To address the question whether
var1 was inactivated in
other variant cells, pJV9 was conjugated into the secondary cells
of
both 19061 and AN6. These strains were not complemented by
pJV9,
indicating that genes other than
var1 were altered in these
variant cells. Finally, while restriction analysis suggested that
the
transposon had inserted into different chromosomal locations
in ANV1,
ANV2, and ANV4, it was possible that the transposon had
actually
inserted into different positions of
var1. This was not
the
case, since pJV9 did not complement ANV1 and ANV4, indicating
that
genes other than
var1 were affected in these variant
strains.
Complementation of in vivo phenotypes.
Since plasmids
containing var1 were able to complement ANV2 in vitro, we
addressed whether the defect in its interaction with, or survival
within, the nematode could be complemented. Dauer juveniles grown on
ANV2 carrying either pJV9, pJV10, or pJV12 were surface sterilized and
were inoculated in LB. The initial time of bacterial growth was
monitored as shown in Table 5. The initial growth of ANV2 was previously shown to be delayed for 6 h
relative to that of AN6 (Fig. 2 and Table 5). When ANV2 carried plasmids containing var1 (pJV9 or pJV12), the time of
initial bacterial growth was comparable to that of AN6, indicating that var1 was able to correct the defect in the interaction with
the nematode. In contrast, this defect was not corrected in ANV2
carrying pJV10, further supporting the conclusion that var1
was required for normal interaction with, or survival within the
nematode.
The question of whether a delay in the initial time of bacterial growth
would be reflected in a delay in killing of the insect
host during
natural infection was next addressed. Fourth-instar
M. sexta
larvae were naturally infected with nematodes carrying
the
different bacterial strains described above. As shown in Table
6, the LT
50 for nematodes
containing ANV2/pJV10 was 45.8 h, which
was 7 to 8 h longer
than that for nematodes carrying the parent
strain. In contrast,
the LT
50s of ANV2 carrying either pJV9 or
pJV12 were
comparable to that of AN6. These findings indicated
that the delay in
the initial growth of ANV2 correlated with a
delay in the killing
of the insect when the bacteria were introduced
via the nematode. When
ANV2 contained
var1-bearing plasmids, both
the delay in
initial growth and the delay in insect killing were
corrected.

▸ Task description:
In the passage on var1 complementation, what was the LT50 for nematodes containing ANV2/pJV10?

▸ Data below:
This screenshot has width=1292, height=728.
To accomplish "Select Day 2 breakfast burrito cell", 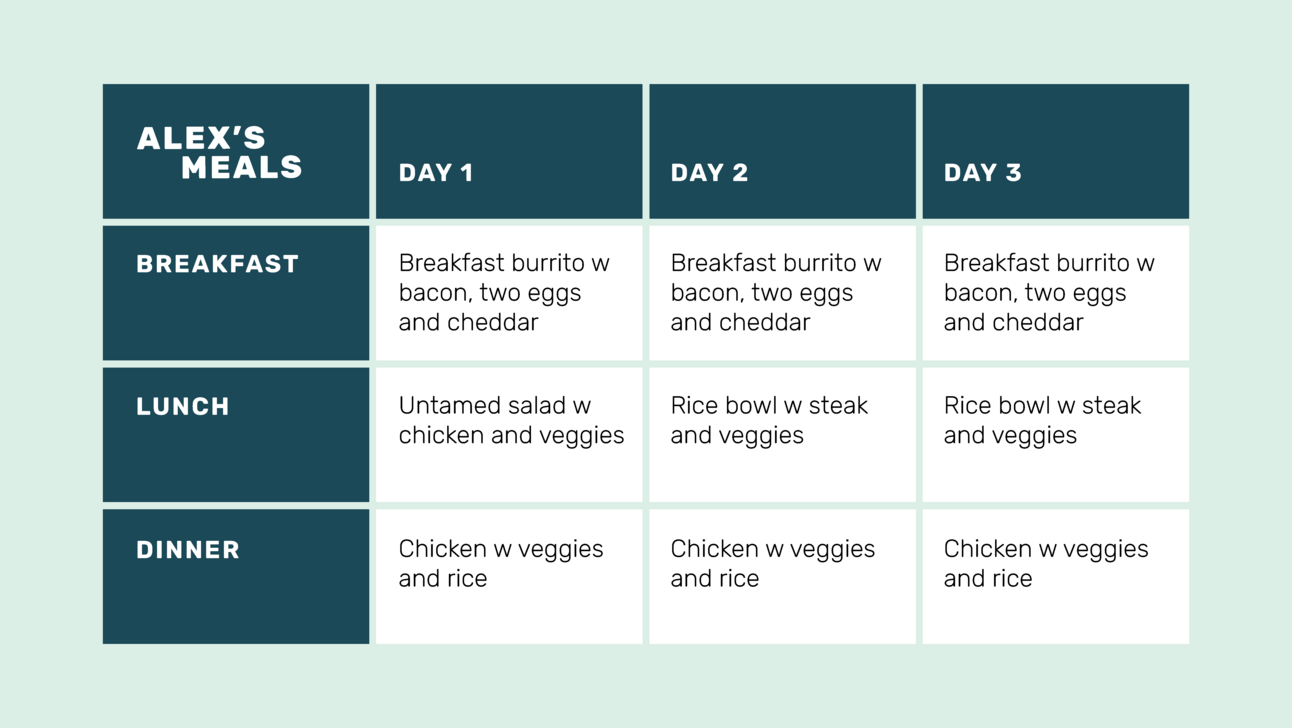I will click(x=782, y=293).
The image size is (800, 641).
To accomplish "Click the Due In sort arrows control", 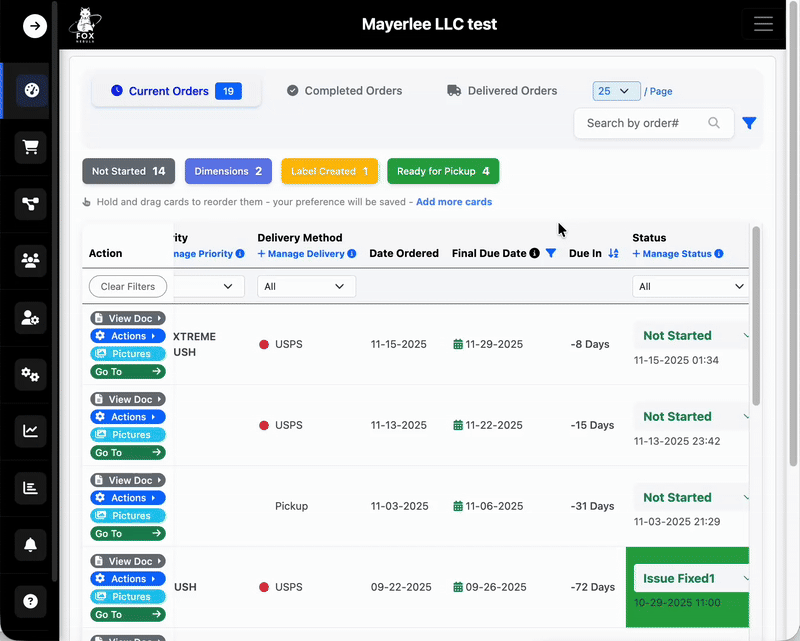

▸ Response to the exercise:
45.8 h